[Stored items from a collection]
==*==

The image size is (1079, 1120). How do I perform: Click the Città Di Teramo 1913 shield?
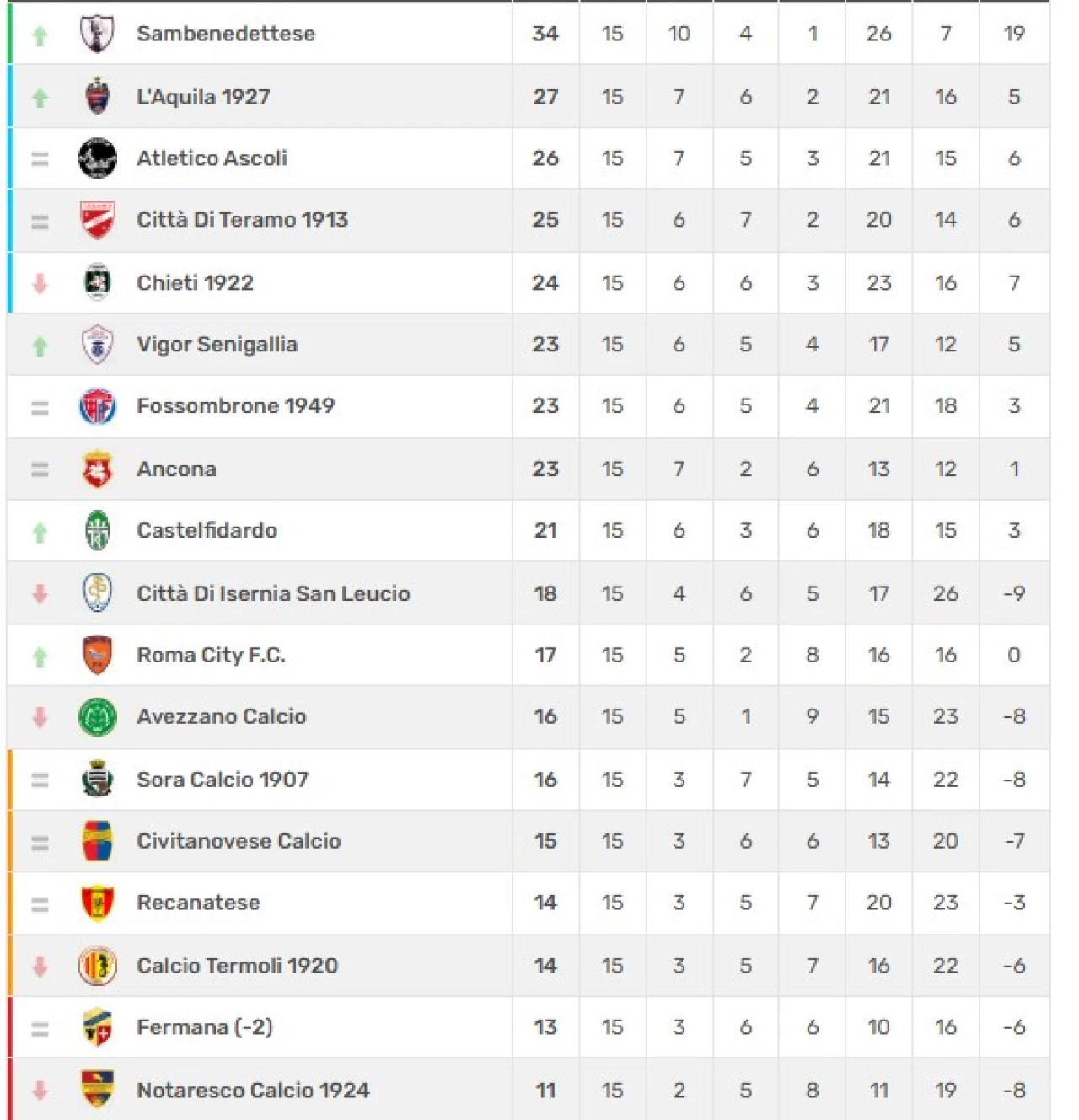[97, 220]
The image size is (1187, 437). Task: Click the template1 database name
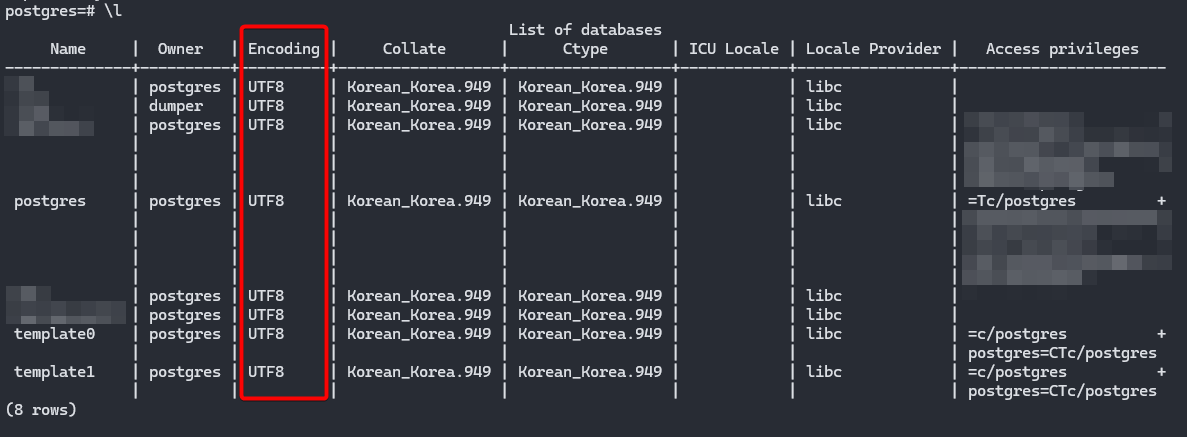coord(55,372)
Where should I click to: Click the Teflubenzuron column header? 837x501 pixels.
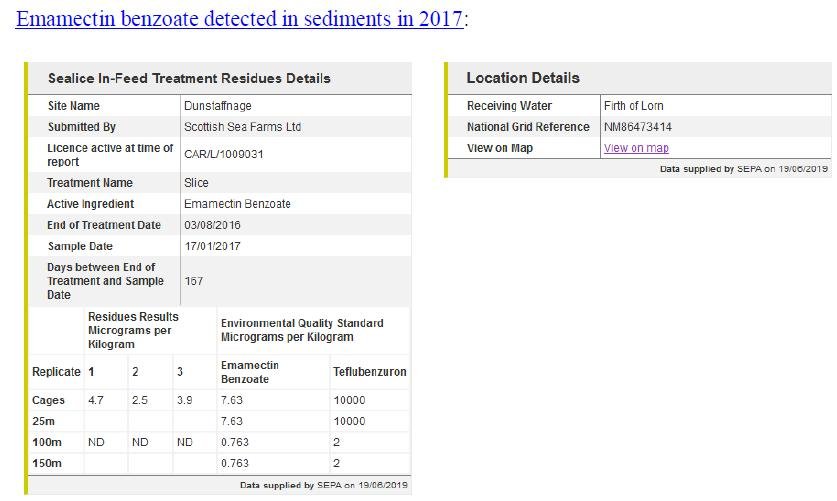[x=369, y=372]
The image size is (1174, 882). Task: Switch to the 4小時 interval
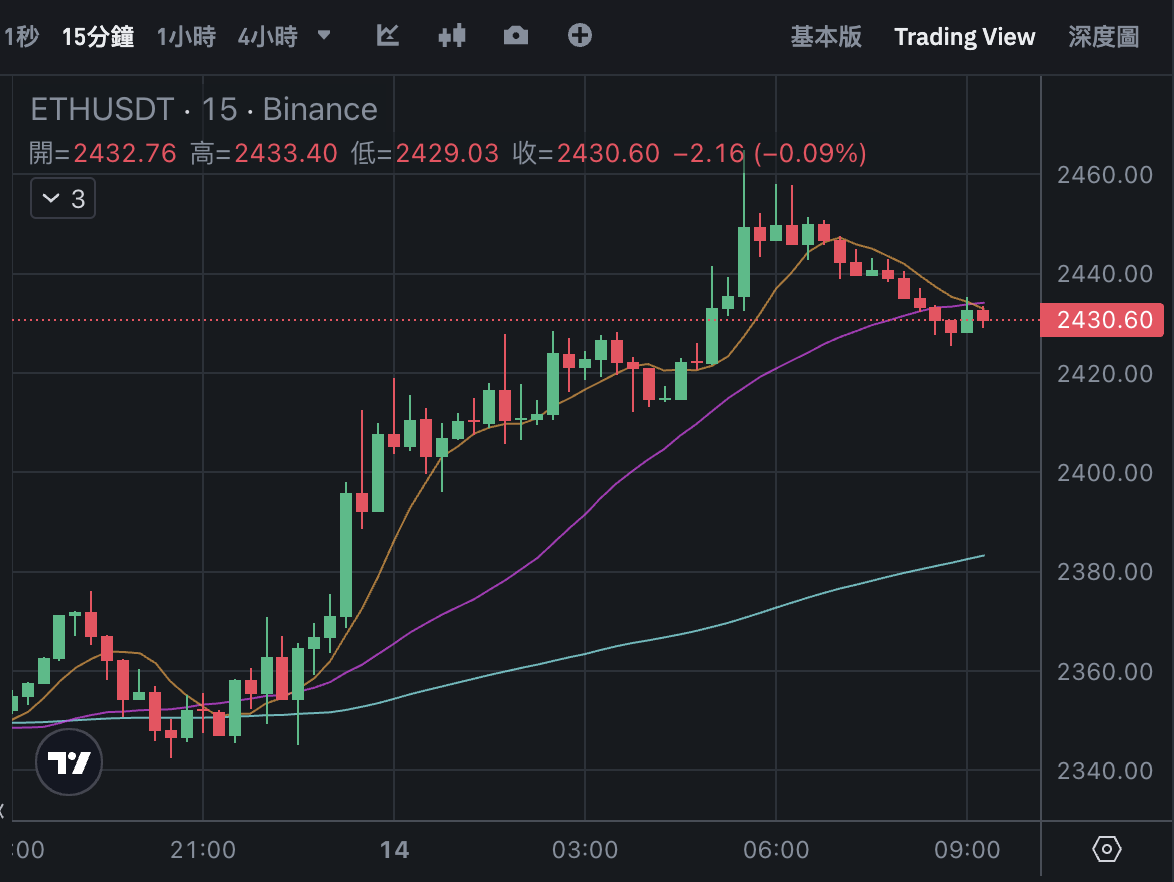(x=268, y=37)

==*==

Problem details: Beginning at the line that contains "The image size is (1187, 437)." and ending at the last line of the data, return each line exactly; no picture belongs in the copy.

Answer box:
The image size is (1187, 437). Task: Click the template1 database name
coord(55,372)
Where should I click to: Click the Teflubenzuron column header? 837x501 pixels.
[x=369, y=372]
The image size is (1174, 882). Task: Switch to the 4小時 interval
(x=268, y=37)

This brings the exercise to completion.